For the readers, here are some helpful resources on transgenderism:
- Riccardi, Mike. Male and Female He Created Them: Part 1 and Part 2. Grace Community Church, April 23 and 30, 2023. This is sound teaching on the transgender delusion. Riccardi explains five truths about gender: (1) granted by our Creator, (2) grounded in biology, (3) a gift of God’s loving care, (4) the goodness of the body, and (5) the glory of our distinctiveness.
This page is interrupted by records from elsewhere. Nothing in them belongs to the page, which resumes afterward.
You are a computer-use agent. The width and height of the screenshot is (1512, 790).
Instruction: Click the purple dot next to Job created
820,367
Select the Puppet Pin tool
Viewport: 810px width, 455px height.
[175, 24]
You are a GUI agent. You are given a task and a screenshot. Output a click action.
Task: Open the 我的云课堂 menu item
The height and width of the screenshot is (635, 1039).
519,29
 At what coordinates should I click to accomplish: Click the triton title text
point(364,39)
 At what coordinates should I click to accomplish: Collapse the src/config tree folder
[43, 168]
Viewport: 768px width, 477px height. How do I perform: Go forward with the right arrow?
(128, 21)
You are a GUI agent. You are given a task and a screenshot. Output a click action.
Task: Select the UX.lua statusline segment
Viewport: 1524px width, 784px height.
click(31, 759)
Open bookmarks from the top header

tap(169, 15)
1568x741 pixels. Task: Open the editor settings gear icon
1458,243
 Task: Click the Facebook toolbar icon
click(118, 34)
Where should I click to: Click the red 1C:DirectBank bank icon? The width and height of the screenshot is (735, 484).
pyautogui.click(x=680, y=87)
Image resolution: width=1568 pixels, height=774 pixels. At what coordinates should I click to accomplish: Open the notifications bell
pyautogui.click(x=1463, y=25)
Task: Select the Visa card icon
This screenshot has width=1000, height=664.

- Butterfield, Rosaria. Five Lies of Our Anti-Christian Age. Wheaton, IL: Crossway, 2023. Butterfield, a former lesbian activist, shows why LGBTQ+ ideology is incompatible with Christianity. She gives wise and practical advice about how to love family and friends who are captured by this ideology. See also Rosaria Butterfield, “Why I No Longer Use Transgender Pronouns—and Why You Shouldn’t, Either,” Reformation21, 3 April 2023.
- Walker, Andrew T. God and the Transgender Debate: What Does the Bible Actually Say about Gender Identity. 2nd ed. Washington, D.C.: The Good Book, 2022. This helpful overview is by the managing editor of WORLD Opinions and a professor of Christian ethics and public theology at Southern Baptist Theological Seminary. See also Andrew T. Walker, “Christians Volunteering Pronouns? Capitulation to Falsehood Is Not Christian Kindness,” American Reformer, 19 August 2022.
- Burk, Denny, David Closson, and Colin Smothers. Male and Female He Created Them: A Study on Gender and Sexuality. Fearn, Scotland: Christian Focus, 2023. This 125-page book is an eight-week study for small groups.